The pipeline is driven by running a model training, such as logistic regression, using the corresponding Makefile, e.g.,
$make -f Makefile.logreg1
. Before going into the details of a model run, let’s build our data and features from bottom up. To start, we need to initialize our repo by going to the Kaggler repository and clicking use this template
to name and create our repository, e.g., cat-in-the-dat-ii. Next, clone the repository by
$git clone https://github.com/YOUR_GITHUB_ID/cat-in-the-dat-ii.git
$cd cat-in-the-dat-ii
The file Makefile
defines the directories and the structure of the pipeline.
# XXX: competition name
COMPETITION := cat-in-the-dat-ii
# gsed on macOS. sed on LINUX
SED := gsed
# directories
DIR_DATA := input
DIR_BUILD := build
DIR_FEATURE := $(DIR_BUILD)/feature
DIR_METRIC := $(DIR_BUILD)/metric
DIR_MODEL := $(DIR_BUILD)/model
# directories for the cross validation and ensembling
DIR_VAL := $(DIR_BUILD)/val
DIR_TST := $(DIR_BUILD)/tst
DIR_SUB := $(DIR_BUILD)/sub
DIRS := $(DIR_DATA) $(DIR_BUILD) $(DIR_FEATURE) $(DIR_METRIC) $(DIR_MODEL) \
$(DIR_VAL) $(DIR_TST) $(DIR_SUB)
# data files for training and predict
DATA_TRN := $(DIR_DATA)/train.csv
DATA_TST := $(DIR_DATA)/test.csv
SAMPLE_SUBMISSION := $(DIR_DATA)/sample_submission.csv
LABEL_IDX = 25
ID_TST := $(DIR_DATA)/id.tst.csv
HEADER := $(DIR_DATA)/header.csv
Y_TRN:= $(DIR_FEATURE)/y.trn.txt
Y_TST:= $(DIR_FEATURE)/y.tst.txt
data: $(DATA_TRN) $(DATA_TST) $(SAMPLE_SUBMISSION)
$(DIRS):
mkdir -p $@
$(DATA_TRN) $(DATA_TST) $(SAMPLE_SUBMISSION): | $(DIR_DATA)

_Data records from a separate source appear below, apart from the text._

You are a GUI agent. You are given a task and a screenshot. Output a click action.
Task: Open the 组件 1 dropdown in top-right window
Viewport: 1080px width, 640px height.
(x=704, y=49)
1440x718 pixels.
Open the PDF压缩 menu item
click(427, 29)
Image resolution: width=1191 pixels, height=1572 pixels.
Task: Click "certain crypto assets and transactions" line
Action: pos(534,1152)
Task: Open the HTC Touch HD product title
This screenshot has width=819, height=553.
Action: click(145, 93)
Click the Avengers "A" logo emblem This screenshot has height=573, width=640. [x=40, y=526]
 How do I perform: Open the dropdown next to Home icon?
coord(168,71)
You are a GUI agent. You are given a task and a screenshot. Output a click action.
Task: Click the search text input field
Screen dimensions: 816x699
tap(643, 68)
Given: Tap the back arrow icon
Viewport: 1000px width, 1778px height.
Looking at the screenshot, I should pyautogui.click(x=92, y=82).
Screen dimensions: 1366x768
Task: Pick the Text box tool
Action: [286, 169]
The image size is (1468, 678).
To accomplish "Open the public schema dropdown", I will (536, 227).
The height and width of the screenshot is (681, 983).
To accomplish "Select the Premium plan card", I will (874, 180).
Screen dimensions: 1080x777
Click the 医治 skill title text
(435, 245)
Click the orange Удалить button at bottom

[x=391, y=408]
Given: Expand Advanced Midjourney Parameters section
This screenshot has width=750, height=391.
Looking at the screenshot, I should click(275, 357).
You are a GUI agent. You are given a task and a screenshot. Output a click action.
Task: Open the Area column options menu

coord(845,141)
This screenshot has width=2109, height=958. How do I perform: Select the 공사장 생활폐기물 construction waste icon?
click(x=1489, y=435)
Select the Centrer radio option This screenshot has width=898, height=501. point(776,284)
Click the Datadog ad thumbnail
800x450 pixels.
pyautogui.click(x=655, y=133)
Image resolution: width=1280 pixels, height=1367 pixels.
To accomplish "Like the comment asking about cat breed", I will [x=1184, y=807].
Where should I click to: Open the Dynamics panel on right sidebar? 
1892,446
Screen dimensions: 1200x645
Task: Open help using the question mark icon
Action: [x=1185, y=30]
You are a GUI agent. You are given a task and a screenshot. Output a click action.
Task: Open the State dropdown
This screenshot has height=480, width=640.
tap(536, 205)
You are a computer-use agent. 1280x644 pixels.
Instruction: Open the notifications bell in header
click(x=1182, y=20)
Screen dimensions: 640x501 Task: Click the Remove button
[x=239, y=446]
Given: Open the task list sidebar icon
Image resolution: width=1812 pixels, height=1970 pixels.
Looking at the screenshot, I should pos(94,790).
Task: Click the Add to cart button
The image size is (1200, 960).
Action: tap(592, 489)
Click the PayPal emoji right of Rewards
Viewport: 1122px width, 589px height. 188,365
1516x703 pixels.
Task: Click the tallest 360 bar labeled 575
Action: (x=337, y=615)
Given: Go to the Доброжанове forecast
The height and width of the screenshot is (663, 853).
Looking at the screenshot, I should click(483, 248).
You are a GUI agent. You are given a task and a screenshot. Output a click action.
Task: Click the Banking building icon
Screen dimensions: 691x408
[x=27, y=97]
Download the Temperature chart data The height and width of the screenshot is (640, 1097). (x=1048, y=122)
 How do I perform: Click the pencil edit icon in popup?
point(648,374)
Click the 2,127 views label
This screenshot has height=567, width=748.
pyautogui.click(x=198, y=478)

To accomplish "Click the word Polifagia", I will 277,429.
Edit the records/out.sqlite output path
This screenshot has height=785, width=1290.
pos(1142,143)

kaggle competitions download -c $(COMPETITION) -p $(DIR_DATA)
find . -name "*.zip" -exec sh -c 'unzip -d `dirname {}` {}' ';'
$(HEADER): $(SAMPLE_SUBMISSION)
head -1 $< > $@
$(ID_TST): $(SAMPLE_SUBMISSION)
cut -d, -f1 $< | tail -n +2 > $@
$(Y_TST): $(SAMPLE_SUBMISSION) | $(DIR_FEATURE)
cut -d, -f2 $< | tail -n +2 > $@
$(Y_TRN): $(DATA_TRN) | $(DIR_FEATURE)
cut -d, -f$(LABEL_IDX) $< | tail -n +2 > $@
# cleanup
clean::
find . -name '*.pyc' -delete
clobber: clean
-rm -rf $(DIR_DATA) $(DIR_BUILD)
.PHONY: clean clobber mac.setup ubuntu.setup apt.setup pip.setup
First, we need to define the name of the competition in Makefile
. After that, running $make data
will download the specified competition data from Kaggle into the ./input directory. You need to install the Kaggle API, and accept the competition rules on Kaggle to be able to download the data. If you do not download the data manually at this time, the pipeline will automatically start the download when running the first model training. The parameters defined in Makefile
are as follows.
$DIR_DATA
is the directory for the input data.
$DIR_TRN
, $DIR_TST
, and $SAMPLE_SUBMISSION
are the downloaded train, test and sample submission files.
LABEL_IDX
is the column index of the target variable in the train file, and needs to be specified.
$Y_TRN
is the file containing the target labels, and it is created automatically by the pipeline.
$HEADER
and $ID_TST
are also created by the pipeline, and are used to build submission files.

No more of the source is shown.